Taking only the lines of the data below from the line with "Where should I click to: Switch" to the line with "1049x736 pixels.", ends included, write them out exactly and without pictures.

### DATA FOR THIS TASK
*****

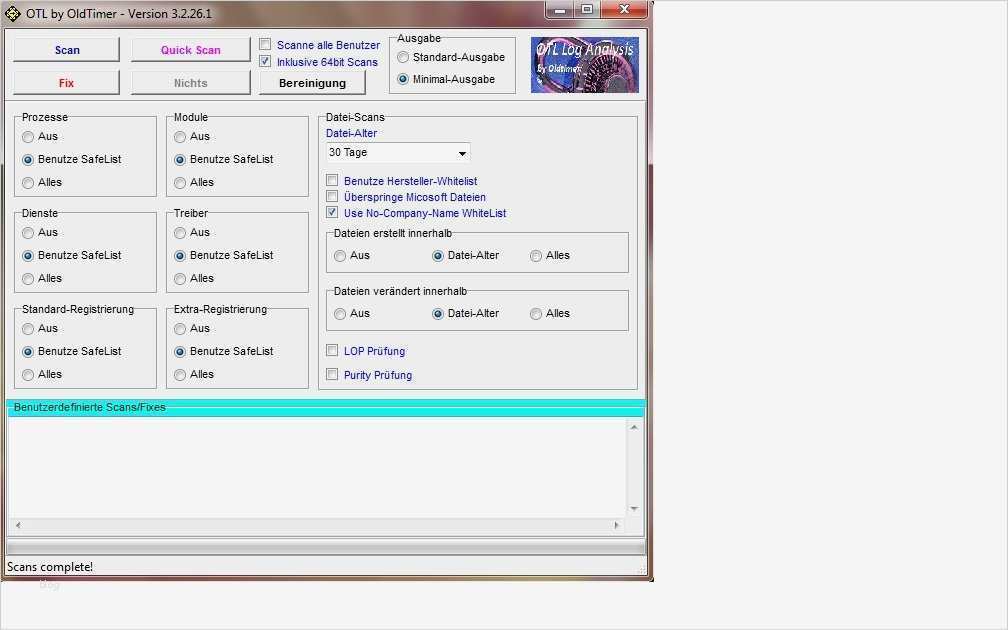Viewport: 1008px width, 630px height.
Task: Disable Use No-Company-Name WhiteList
Action: 331,212
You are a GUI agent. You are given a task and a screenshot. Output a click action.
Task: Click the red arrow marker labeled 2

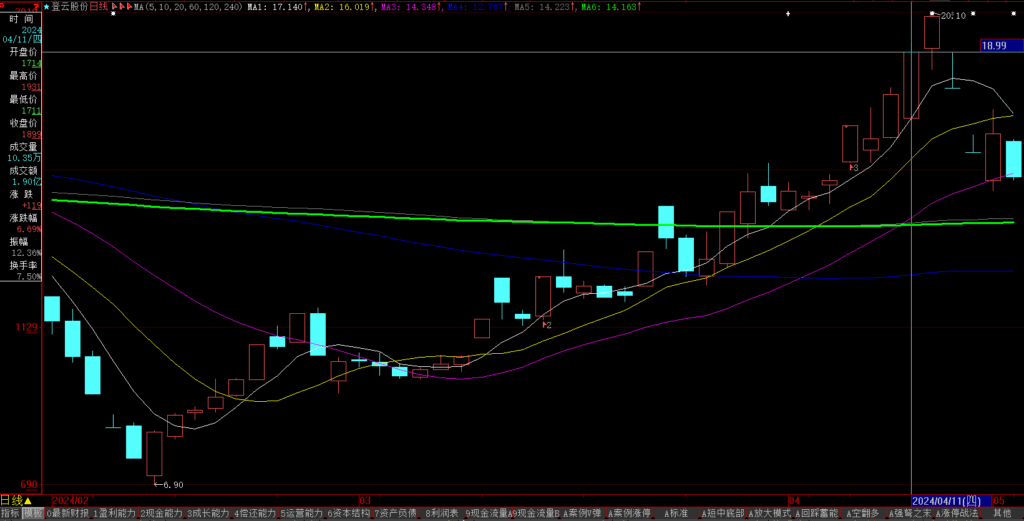[x=547, y=325]
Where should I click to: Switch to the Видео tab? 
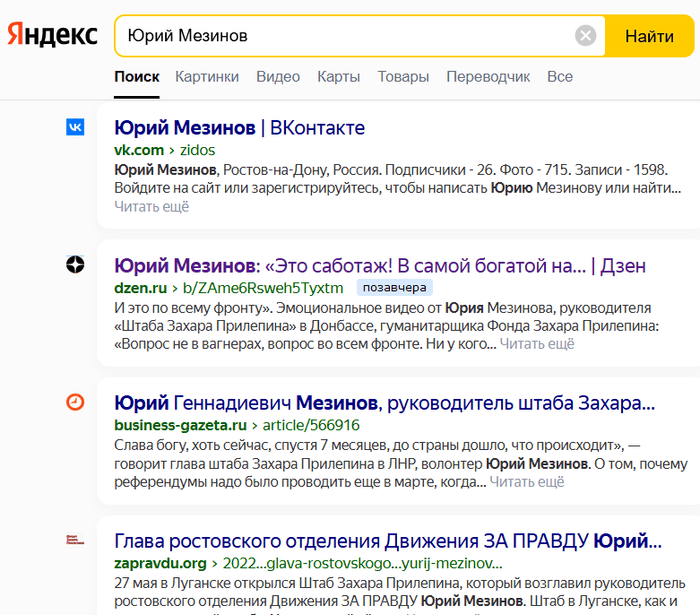point(278,77)
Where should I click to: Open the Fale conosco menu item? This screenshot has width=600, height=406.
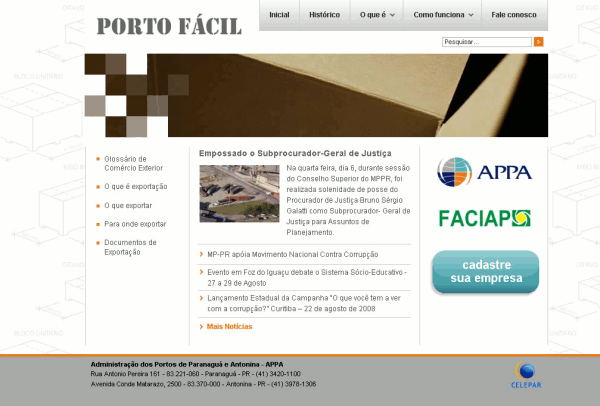[x=512, y=15]
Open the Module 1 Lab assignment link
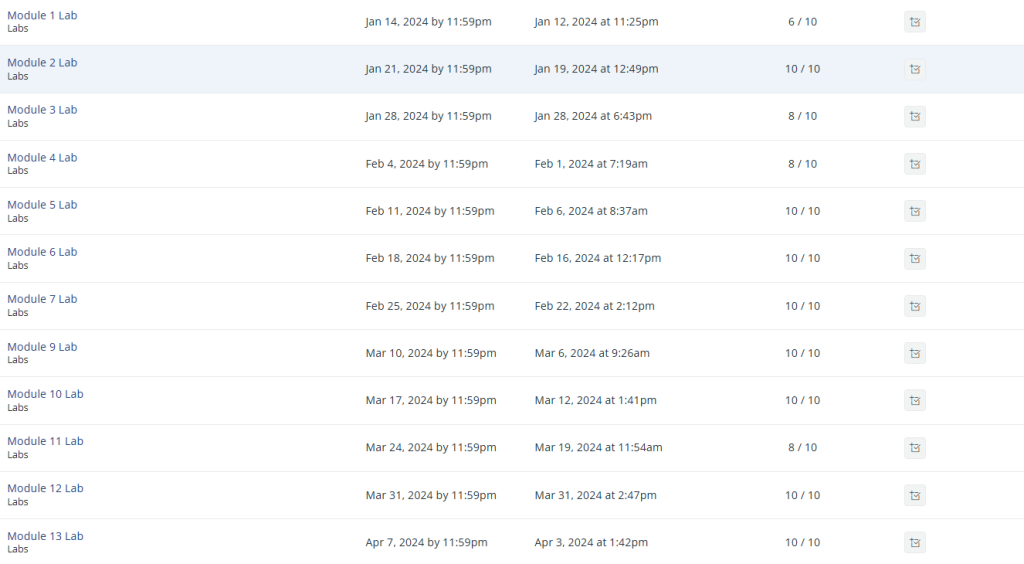 [x=42, y=15]
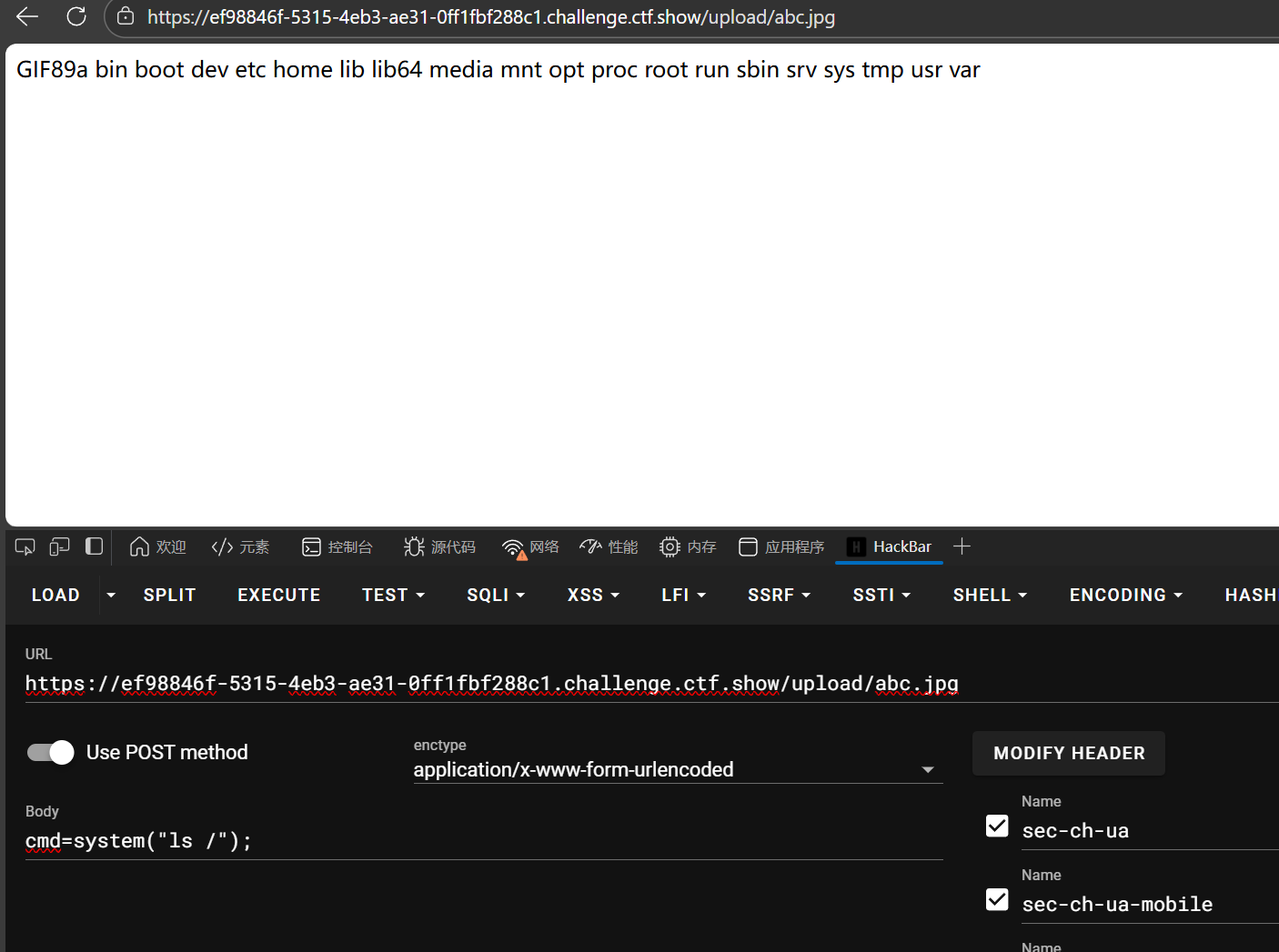Uncheck the sec-ch-ua header checkbox

tap(997, 826)
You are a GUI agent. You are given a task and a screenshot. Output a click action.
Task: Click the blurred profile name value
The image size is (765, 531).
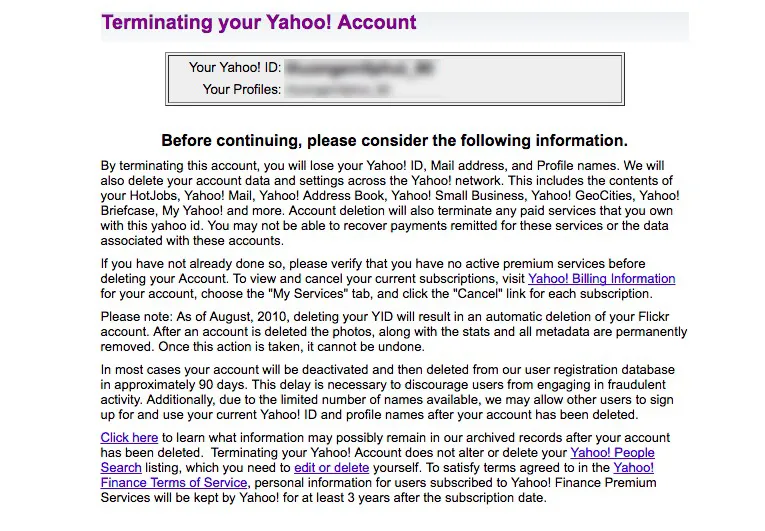pos(339,90)
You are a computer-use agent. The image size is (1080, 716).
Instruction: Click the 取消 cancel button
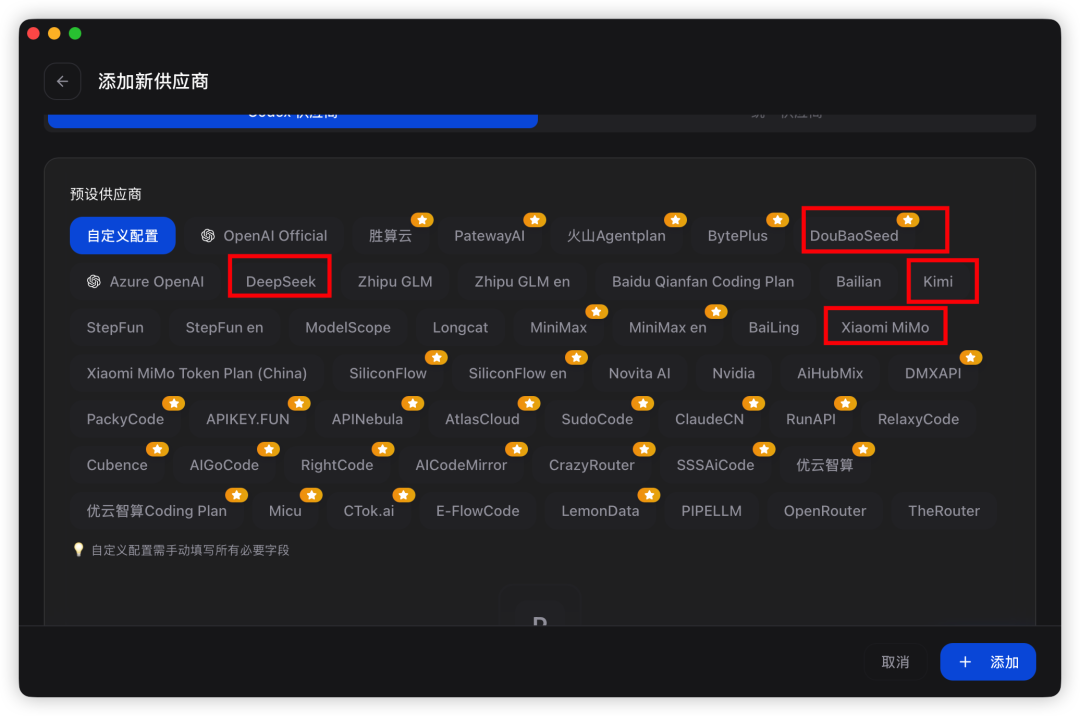895,662
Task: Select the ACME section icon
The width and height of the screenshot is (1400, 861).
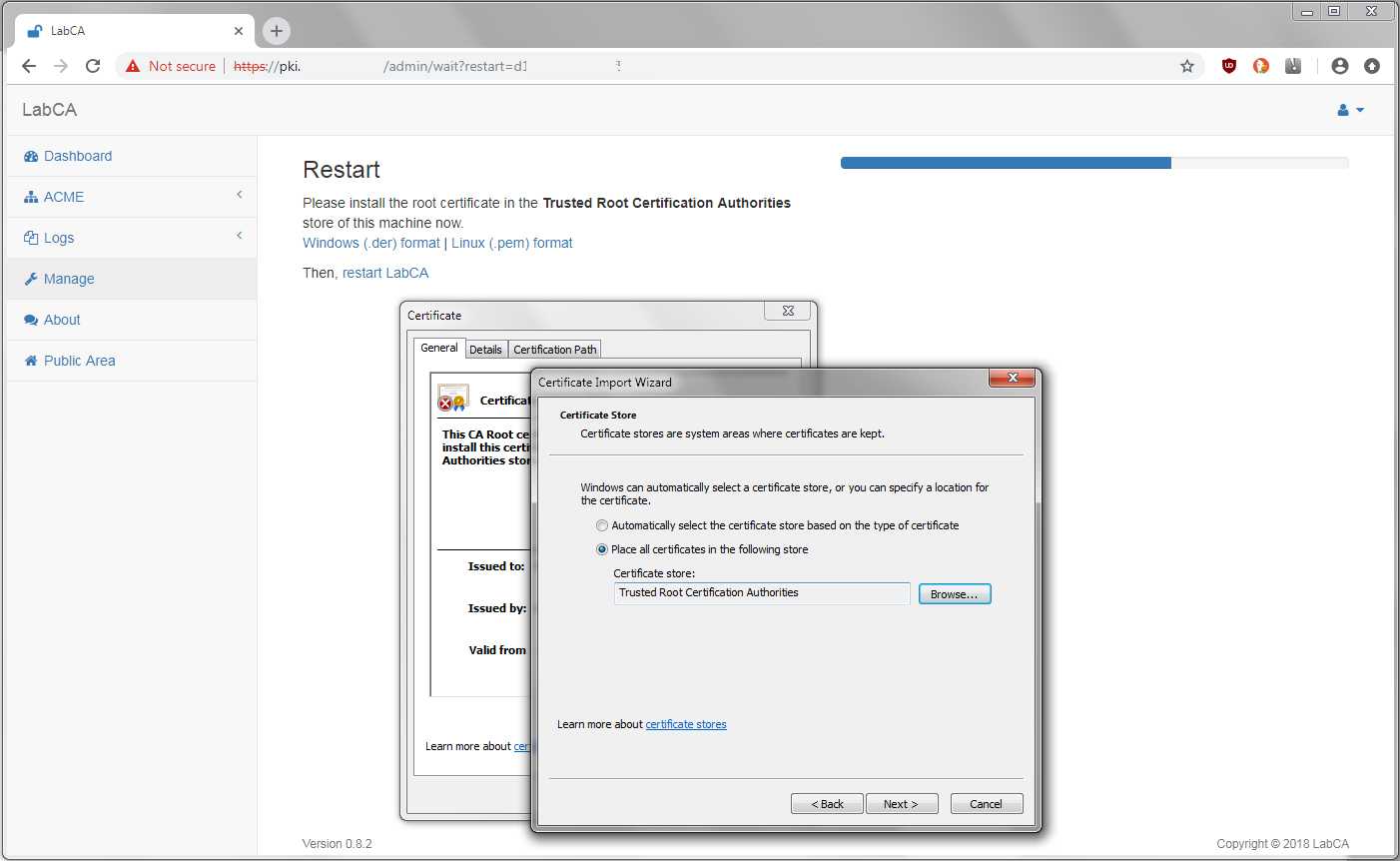Action: coord(30,197)
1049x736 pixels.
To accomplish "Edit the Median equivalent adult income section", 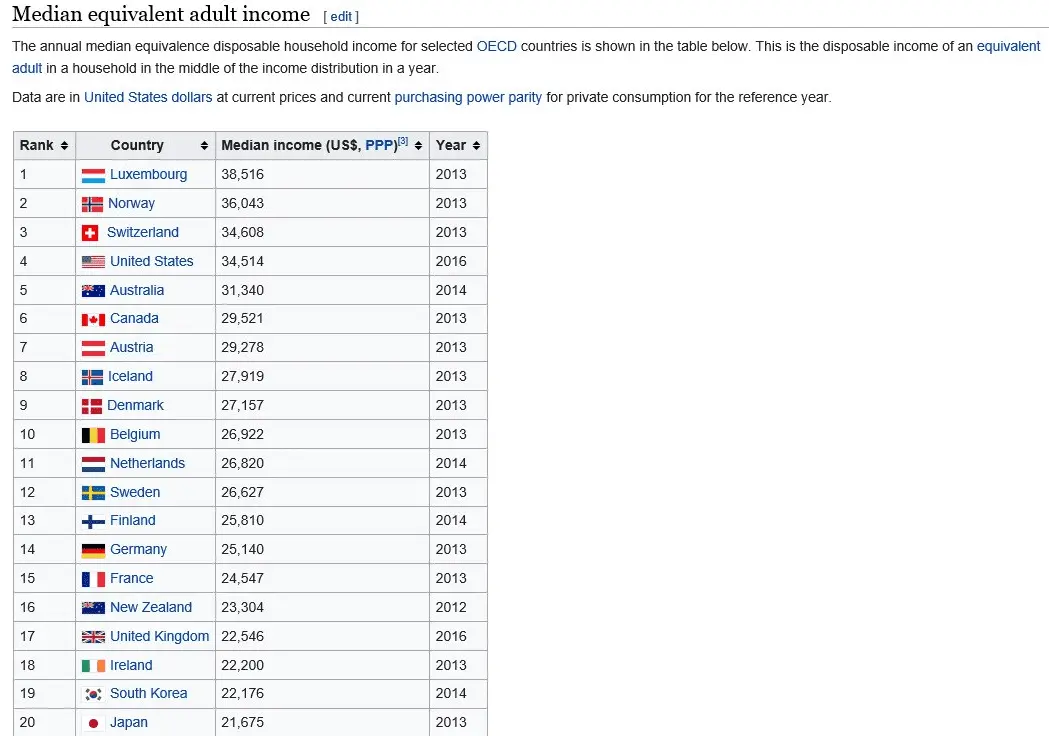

*****

### WRITTEN REPLY
Where should I click to: Switch to the Видео tab? 
point(278,77)
Where should I click to: Open the Fale conosco menu item? This screenshot has width=600, height=406.
[x=512, y=15]
Open the Module 1 Lab assignment link
 [x=42, y=15]
Uncheck the sec-ch-ua header checkbox

tap(997, 826)
You are a GUI agent. You are given a task and a screenshot. Output a click action.
Task: Click the blurred profile name value
The image size is (765, 531).
pos(339,90)
You are a computer-use agent. The image size is (1080, 716).
Instruction: Click the 取消 cancel button
895,662
Task: Select the ACME section icon
The width and height of the screenshot is (1400, 861).
Action: coord(30,197)
1049x736 pixels.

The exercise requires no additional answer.